EXCERPTED RECORDS below:

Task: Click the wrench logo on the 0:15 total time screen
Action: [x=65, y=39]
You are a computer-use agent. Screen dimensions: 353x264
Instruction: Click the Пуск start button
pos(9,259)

End of EXCERPTED RECORDS.

EXERCISE DIRECTIONS >> Repeat only the lines from the one holding "You are a computer-use" through the last line of the data.

TASK ANSWER >>
You are a computer-use agent. Screen dimensions: 353x264
Instruction: Click the Пуск start button
pos(9,259)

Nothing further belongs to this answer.